Yun Jin-seong, played by the talented Sung Ji Hyo, and Kim So-hee, played by the lovely Park Han-byul, are two best friends who attend an all girls school for the arts. Both are talented ballet dancers, but it obvious to all, even from the outset, that Kim So-hee is far more talented than Yun Jin-seong. Regardless, despite Yun Jin-seong's occasional feelings of jealousy at the position Kim So-hee enjoys because of her skill, both girls truly seem to care for the other in a way that, at least to me, border on romantic.*

However, as the film progresses, we come to understand that Jin-seong's occasional flares of jealously aren't quite as innocent as they seem. Jin-seong's and So-hee's friendship turns overtly sour when they find themselves competing for a single spot in a Russian ballet school. though So-hee desperately tries to maintain their friendship, Jin-seong violently rejects her leading to a series of events in which she acts on the old legend of the "Wishing Stairs". Jin-seong selfishly wishes for a place in the prestigious arts school, and in a shocking turn of events, she gets it, at the cost of her best friend' life. However, there is one person who, unbeknown to Jin-seong, cannot let So-hee go. Using the "Wishing Stairs", the extremely odd character of Eom Hye-ju wishes for So-hee to be resurrected...and that's when things take a turn for the worse.


*The other films in the series have, according to Wikipedia, a focus on the taboo of lesbian affairs in an all-girls school.


  1. This sounds interesting. Thanks for recommendation. I am not really into horror genre, but if it's more about psychological games than gallons of blood & random violence, I think I might be interested.

    There's one aspect of it, though, that I am not sure I like: demonization of female friendship. Did you notice that movies (and books, I guess) often portray close female friendship as strange and unnatural? They are rarely portrayed as honest, loyal and true like male friendships are portrayed: there's always something either borderline lesbian or obsessive, or weird about close female friendship. As if the only friendship females are allowed to have is superficial, "let's gossip and swap clothes" type.

  2. @Mira:

    Yeah, the "gore", if one could call it that, is minimal (PG-13-U.S. Rating Stuff). It's more a mystery/drama piece than anything else.

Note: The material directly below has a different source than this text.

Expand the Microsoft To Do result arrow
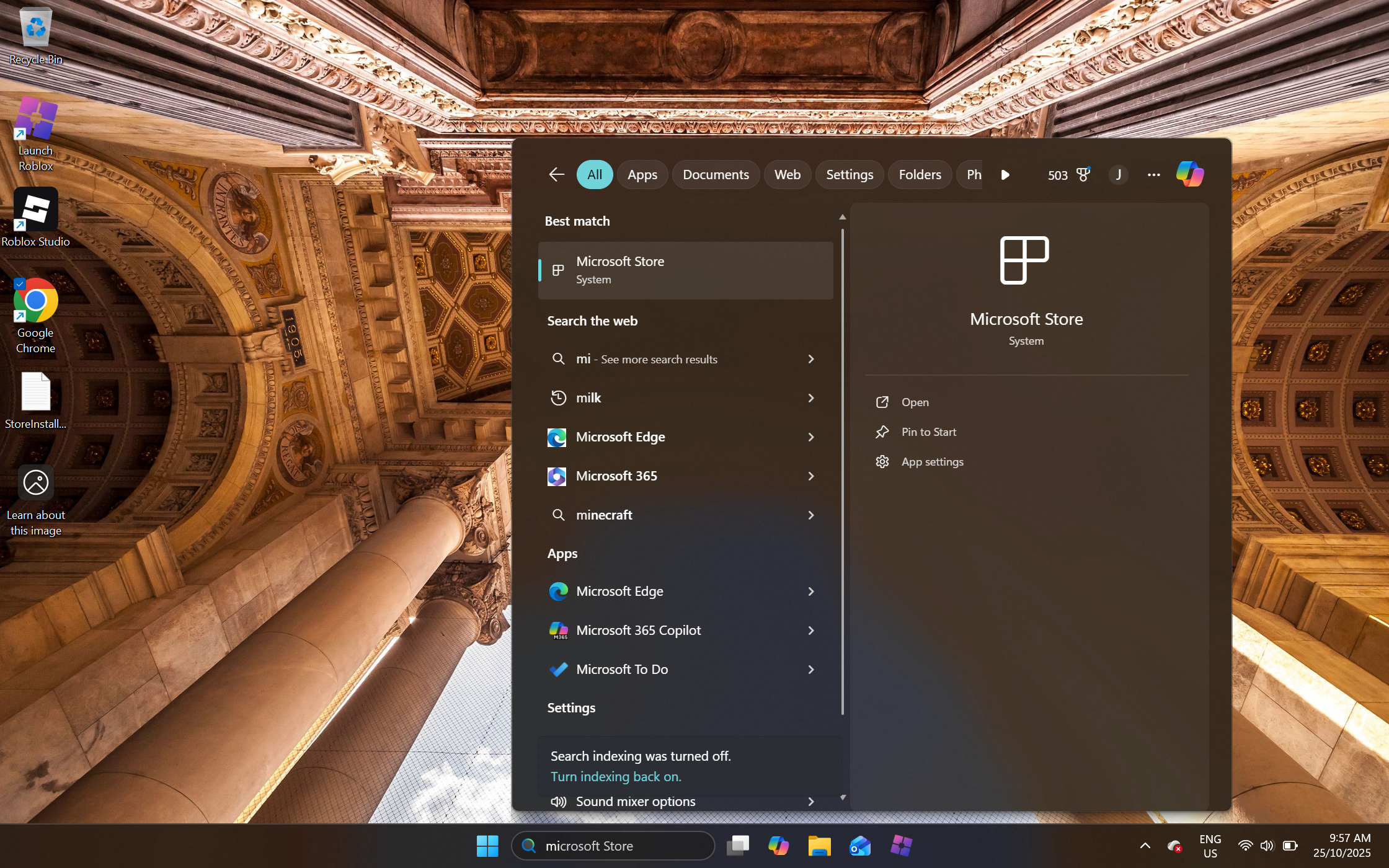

    Also, I could see how it could be viewed that way. However, and I could definitely be wrong about this, I didn't find their relationship to be strange and unnatural, just strained at times by Yun Jin-seong's jealousy. Borderline lesbian, however? Yeah, I agree, I did have a problem with that aspect of it. (Makes a note to edit review later/offer viewer discretion warning). Was it enough to completely turn me off to it? Not quite, but then again I'm a straight male, so I definitely have a bias (Makes another note to edit review with this info).

    Also, you're absolutely right. Male friendships, in most instances, seem to have this "purity" about them, whereas female friendships do seem false, borderline lesbian, or strained. The only contemporary movie I can think of that showed a male friendship as being false was the newer version of the Count of Monte Cristo.

    Hm...looks like I have another post idea after the my next "Race and Contemporary Hollywood" post. Thanks!

  3. Well, I have nothing against lesbians, and I have nothing against straight males liking them. In fact, I understand this (not sure how to say this gracefully, but I tend to like watching men kissing and what not in movies, and the most passionate movie kiss I've seen was between two men. So you could say I understand this).

    Still, it is true female friendship is often demonized in movies. I can't think of any example in which females were allowed to have a strong, loyal friendship that didn't end up being either romantic love or something creepy.

    I even blogged about this (if you don't mind my shameless plug:

    On Female Friendship )

    Hm...looks like I have another post idea after the my next "Race and Contemporary Hollywood" post. Thanks!

    I'm glad I helped. Can't wait for the new blog post!

  4. I hear you. However, I should probably put a disclaimer up or something. I don't want people thinking I've got some kind of strange fetish just because I recommended this movie, lol.

    Also, feel free to plug away. Mon maison est ton maison.